I militari dell’Arma bloccano tre uomini e una donna responsabili dello scontro a colpi di vetro. Tre feriti in ospedale e giudizio direttissimo.

Roma, 5 agosto 2026 – I marciapiedi di circonvallazione Cornelia si sono trasformati all’improvviso nel teatro di un’aggressione incrociata, scatenando il panico tra la gente a passeggio nella tarda serata di ieri. Attorno alle ore ventidue, la tranquillità del quartiere Aurelio è stata spezzata dall’esplosione di una violenta colluttazione a colpi di calci, pugni e lancio di bottiglie di vetro. Un parapiglia improvviso e feroce, nato per motivi del tutto futili, che ha costretto le persone presenti a darsi alla fuga a gambe levate per evitare di finire nel raggio d’azione dei fitti lanci di frammenti taglienti e dei colpi proibiti.
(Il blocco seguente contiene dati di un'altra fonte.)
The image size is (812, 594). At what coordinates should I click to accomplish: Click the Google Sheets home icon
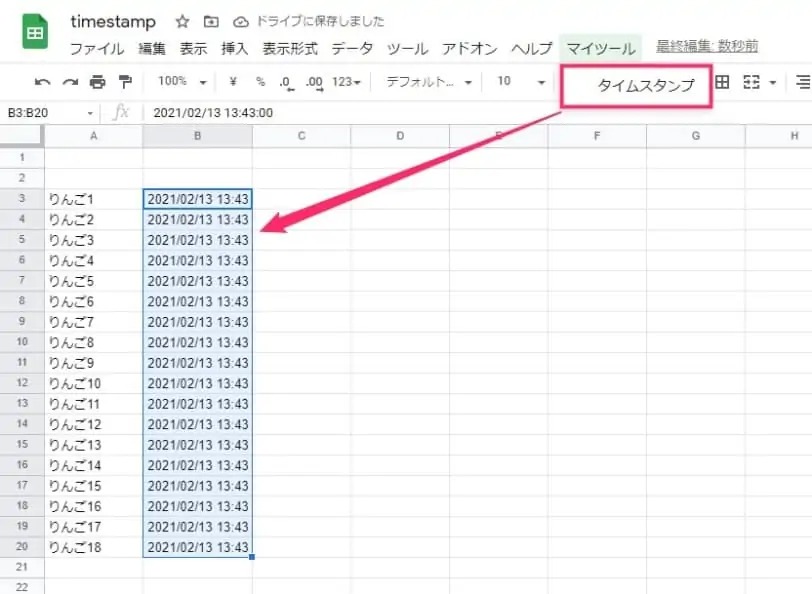tap(36, 33)
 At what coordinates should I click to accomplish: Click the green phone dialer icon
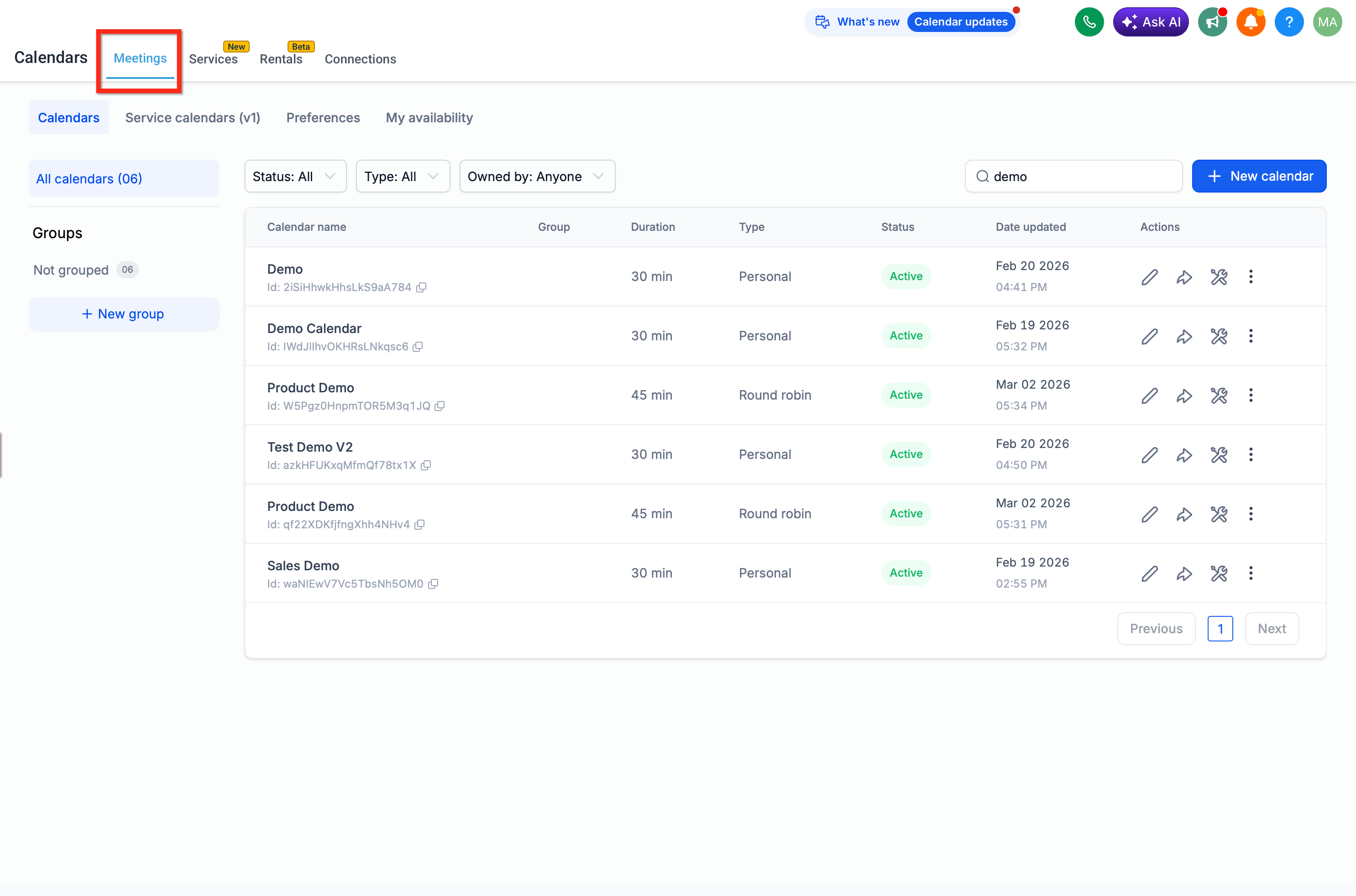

A porre fine alla spirale di violenza è stato il passaggio di una pattuglia della Stazione di Roma Madonna del Riposo, impegnata in un consueto servizio di controllo del territorio. I carabinieri sono riusciti a farsi strada e a bloccare i responsabili prima che il confronto potesse condurre a conseguenze ancora più gravi per i partecipanti e per i passanti incolpevoli.

Gli uomini dell’Arma hanno fermato quattro persone, nello specifico tre cittadini di nazionalità peruviana e una donna ecuadoriana, di età compresa tra i ventidue e i trentaquattro anni. I quattro coinvolti nell’episodio sono risultati essere privi di fissa dimora e con precedenti penali a carico.

L’esito dello scontro fisico ha richiesto l’intervento del personale sanitario del 118. Tre dei quattro fermati sono stati infatti trasportati d’urgenza al pronto soccorso del vicino ospedale San Carlo di Nancy a causa delle molteplici lesioni e contusioni riportate durante i momenti più concitati della colluttazione. Il personale medico ha stilato per loro prognosi rispettivamente di sette, dieci e venti giorni di guarigione, mentre la quarta persona coinvolta nel parapiglia ha scelto di rifiutare le cure da parte dei sanitari.

Al termine degli accertamenti e delle prime formalità di rito in caserma, per il gruppo si sono aperte le porte delle camere di sicurezza su disposizione della magistratura competente, dove i quattro rimarranno in custodia in attesa di essere sottoposti al giudizio per direttissima. Deve in ogni caso ricordarsi che la vicenda si colloca nell’ambito della fase delle indagini preliminari e che le posizioni degli indagati restano al vaglio dell’autorità giudiziaria, dovendosi considerare gli stessi non colpevoli fino a un’eventuale condanna definitiva.